REQUIRED WORK -
1) Reproduce the passage of the text on Lehman bankruptcy fees from "Meanwhile, Feinberg himself" to "on the case.", word for word.
2) Translate this sentence from the text on Lehman bankruptcy fees into Spanish: "If firms violate those guidelines, they forfeit 50% of the disputed amounts."

SELECTED TEXT -
■ ■ ■
To be fair, BlackBerrys do keep lawyers working at all times even if they’re having down time at a deposition. That is the beauty of those little things. (Let’s hope for the sake of argument that they were emailing about matters related to the case at hand and not working on — and billing for — emails in another matter.)

In their defense, those working on the Lehman bankruptcy say that they should be able to recover $4 – $5 billion for Lehman creditors, and that the bankruptcy is huge and incredibly complex — they have to figure out what the heck derivatives are, after all:

Lawyers and restructuring pros who are picking up the pieces of companies swamped by the bankruptcy wave say that their fees are well deserved and that their services help make the bankruptcy process more efficient. And they say the pay is more than made up for by a tidier resolution of a financial debacle — or, as in G.M.’s case, the revivification of a wounded company.

[Weil bankruptcy partner Harvey] Miller adds that those derivatives, even today, are taking up a lot of time and energy. “We’re still in the process of unwinding them,” he says, “which raises all sorts of difficult and novel legal issues.”

Still, Feinberg is cracking down. Here are some new fee rules for those working on the bankruptcy:

  • “Air travel must be in coach class only.”
  • “Ground transportation is limited to $100 a day, and only after 8 p.m.”
  • “Hotel rooms are capped at $500 a night.”
  • “Photocopy charges are limited to 10 cents a page.”
  • “Late meals can’t be more than $20 each.”

If firms violate those guidelines, they forfeit 50% of the disputed amounts. At some point after that, “the full amount will automatically be deducted.” We imagine lawyers won’t stand for that violation of their “bill” of rights, though. Weil partner Harvey Miller says:

“If you had cancer and you were going into an operation, while you were lying on the table, would you look at the surgeon and say, ‘I’d like a 10 percent discount,’ ” he explains. “This is not a public, charitable event.”

Meanwhile, Feinberg himself has upped his fees. He got the court to increase his monthly budget from $75,000 to $250,000 in order to monitor activity on the case.
■ ■ ■
(Pixel coordinate grounding data)
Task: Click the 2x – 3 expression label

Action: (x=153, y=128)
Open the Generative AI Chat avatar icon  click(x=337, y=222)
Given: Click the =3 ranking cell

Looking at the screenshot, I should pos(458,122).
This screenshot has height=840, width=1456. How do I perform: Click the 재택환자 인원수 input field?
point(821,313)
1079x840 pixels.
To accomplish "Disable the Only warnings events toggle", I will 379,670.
■ ■ ■
RESULTS IN ORDER -
1)
Meanwhile, Feinberg himself has upped his fees. He got the court to increase his monthly budget from $75,000 to $250,000 in order to monitor activity on the case.

2) Si los bufetes infringen esas directrices, pierden el 50 % de las cantidades en disputa.